PASSAGE SHOWN
_ _ _ _ _

The paper also documents the Gemini 2.5 “Pokémon Blue” agent. Its ACDL description captures the system prompt instructing Gemini that it is playing Pokémon Blue and should beat the game, as well as tool usage, summarized action history, periodic progress evaluation every 25 turns, goal tracking, exploration instructions, and specialized sub-agents such as the pathfinder and boulder puzzle strategist. In the DeepSeek-V4 example, ACDL is used to express that tool-calling scenarios preserve reasoning traces across rounds, while general conversational scenarios discard prior reasoning traces when a new user message arrives. The authors argue that the resemblance between a DeepSeek-V4 context-management figure and ACDL renderings is striking, but that ACDL adds a formal account of dynamic evolution through time steps, message separation, and explicit role assignment.

_ _ _ _ _

(Stored data entries)
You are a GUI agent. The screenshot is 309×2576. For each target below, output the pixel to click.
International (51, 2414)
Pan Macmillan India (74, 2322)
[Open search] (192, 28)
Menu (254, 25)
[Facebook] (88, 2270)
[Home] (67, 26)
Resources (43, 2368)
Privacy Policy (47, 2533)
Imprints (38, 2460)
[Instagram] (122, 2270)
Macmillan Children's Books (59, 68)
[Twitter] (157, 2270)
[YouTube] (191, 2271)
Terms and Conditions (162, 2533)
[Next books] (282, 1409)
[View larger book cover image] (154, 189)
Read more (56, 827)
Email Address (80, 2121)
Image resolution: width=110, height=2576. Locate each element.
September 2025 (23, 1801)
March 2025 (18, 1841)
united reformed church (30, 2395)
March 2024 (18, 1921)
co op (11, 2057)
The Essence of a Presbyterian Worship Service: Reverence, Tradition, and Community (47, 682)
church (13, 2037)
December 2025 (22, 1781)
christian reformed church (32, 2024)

_ _ _ _ _

YOUR OBJECTIVE
Continue the passage above about ACDL descriptions of the Gemini and DeepSeek-V4 agents, picking up right after its last sentence.

RESPONSE TO THIS TASK
6. Empirical significance, comparison with alternatives, and limitations

The paper argues that context structure is empirically consequential rather than cosmetic, and supports this claim with an experiment on seven MINT context configurations (Pelc et al., 3 May 2026). These variants differ along two axes: how much tool-use history is retained, and how tool calls and responses are grouped into messages. In the reasoning tasks, the best configuration reaches 77.53%, while the worst reaches 72.78%. In code-generation tasks, the top result is 54.41%, and the worst is 48.53%. The original MINT formulation is stated to be not best in either category. Within the paper’s argument, these results function as evidence that relatively small structural changes in context serialization can alter performance.

The same section situates ACDL against several existing modes of description. Informal prose is characterized as flexible but ambiguous, often failing to specify exact message order, which messages repeat, what history is preserved, what content is conditional, and where roles change across steps. Ad hoc diagrams can help, but are not standardized and may not support precise comparison. Code inspection is precise but burdensome, implementation-specific, and poorly suited to high-level cross-system comparison. The paper also compares ACDL to PromptML, PDL, and POML, arguing that these are useful languages but do not focus on the temporal evolution of agent contexts across multiple steps.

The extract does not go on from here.